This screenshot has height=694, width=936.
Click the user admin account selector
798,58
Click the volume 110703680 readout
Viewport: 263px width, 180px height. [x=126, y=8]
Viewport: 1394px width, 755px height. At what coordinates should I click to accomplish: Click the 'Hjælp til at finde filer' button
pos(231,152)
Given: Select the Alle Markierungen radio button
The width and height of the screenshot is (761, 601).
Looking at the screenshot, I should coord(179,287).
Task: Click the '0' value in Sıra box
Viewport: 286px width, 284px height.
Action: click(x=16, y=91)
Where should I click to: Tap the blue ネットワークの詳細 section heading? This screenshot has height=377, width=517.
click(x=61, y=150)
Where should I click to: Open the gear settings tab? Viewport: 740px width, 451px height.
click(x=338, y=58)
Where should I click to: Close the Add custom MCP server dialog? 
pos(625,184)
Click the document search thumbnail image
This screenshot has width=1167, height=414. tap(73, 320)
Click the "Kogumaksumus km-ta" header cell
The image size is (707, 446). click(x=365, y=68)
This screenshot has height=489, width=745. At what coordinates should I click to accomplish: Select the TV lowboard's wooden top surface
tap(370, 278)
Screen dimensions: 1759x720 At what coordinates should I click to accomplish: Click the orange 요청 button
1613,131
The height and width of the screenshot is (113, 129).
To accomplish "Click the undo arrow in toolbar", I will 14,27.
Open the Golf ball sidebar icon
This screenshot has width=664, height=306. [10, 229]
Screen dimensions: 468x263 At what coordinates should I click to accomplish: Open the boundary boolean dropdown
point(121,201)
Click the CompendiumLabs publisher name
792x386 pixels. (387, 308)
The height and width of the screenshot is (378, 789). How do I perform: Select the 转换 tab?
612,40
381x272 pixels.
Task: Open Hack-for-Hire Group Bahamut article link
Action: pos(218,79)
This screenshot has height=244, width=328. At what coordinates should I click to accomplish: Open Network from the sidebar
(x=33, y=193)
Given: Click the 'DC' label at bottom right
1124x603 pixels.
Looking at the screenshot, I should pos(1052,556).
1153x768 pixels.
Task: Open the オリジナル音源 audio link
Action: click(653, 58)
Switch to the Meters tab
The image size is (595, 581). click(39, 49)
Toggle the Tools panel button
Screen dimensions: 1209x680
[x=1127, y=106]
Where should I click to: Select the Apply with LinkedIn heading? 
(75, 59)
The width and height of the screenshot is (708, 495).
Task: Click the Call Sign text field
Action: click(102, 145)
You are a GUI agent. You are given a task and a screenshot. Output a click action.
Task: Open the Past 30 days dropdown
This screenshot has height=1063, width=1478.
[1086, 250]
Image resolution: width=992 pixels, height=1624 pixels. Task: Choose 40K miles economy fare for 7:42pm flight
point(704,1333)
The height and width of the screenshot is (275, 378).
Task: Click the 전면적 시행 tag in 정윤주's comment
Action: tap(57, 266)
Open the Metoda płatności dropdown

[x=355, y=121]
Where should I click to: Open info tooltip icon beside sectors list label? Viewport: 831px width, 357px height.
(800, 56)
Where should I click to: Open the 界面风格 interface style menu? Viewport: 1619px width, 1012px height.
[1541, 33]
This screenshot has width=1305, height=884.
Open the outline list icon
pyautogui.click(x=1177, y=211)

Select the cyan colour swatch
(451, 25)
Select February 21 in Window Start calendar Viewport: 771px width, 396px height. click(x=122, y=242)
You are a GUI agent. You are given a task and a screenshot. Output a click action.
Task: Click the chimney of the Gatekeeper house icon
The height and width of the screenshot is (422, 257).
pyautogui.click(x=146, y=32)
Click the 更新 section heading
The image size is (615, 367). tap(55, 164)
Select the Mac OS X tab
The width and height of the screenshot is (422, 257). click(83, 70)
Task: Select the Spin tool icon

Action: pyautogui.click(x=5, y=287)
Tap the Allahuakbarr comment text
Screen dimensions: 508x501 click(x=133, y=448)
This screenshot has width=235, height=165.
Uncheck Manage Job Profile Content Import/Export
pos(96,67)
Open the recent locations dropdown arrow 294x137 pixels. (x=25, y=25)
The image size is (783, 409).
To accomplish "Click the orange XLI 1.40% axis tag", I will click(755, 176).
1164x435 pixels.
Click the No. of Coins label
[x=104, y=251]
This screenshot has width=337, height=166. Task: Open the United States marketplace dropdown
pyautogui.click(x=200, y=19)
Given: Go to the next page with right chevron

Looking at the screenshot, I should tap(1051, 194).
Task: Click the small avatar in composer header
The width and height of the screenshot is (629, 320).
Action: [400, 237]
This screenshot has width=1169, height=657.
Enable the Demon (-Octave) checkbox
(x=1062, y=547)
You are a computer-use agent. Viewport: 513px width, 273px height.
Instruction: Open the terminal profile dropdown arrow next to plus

--- Try it ---
No line before the one with "Task: Click the small" belongs in the answer; copy that line and the rest of the records exactly.

--- Answer section ---
Task: Click the small avatar in composer header
The width and height of the screenshot is (629, 320).
Action: [400, 237]
This screenshot has width=1169, height=657.
Enable the Demon (-Octave) checkbox
(x=1062, y=547)
You are a computer-use agent. Viewport: 513px width, 273px height.
Instruction: Open the terminal profile dropdown arrow next to plus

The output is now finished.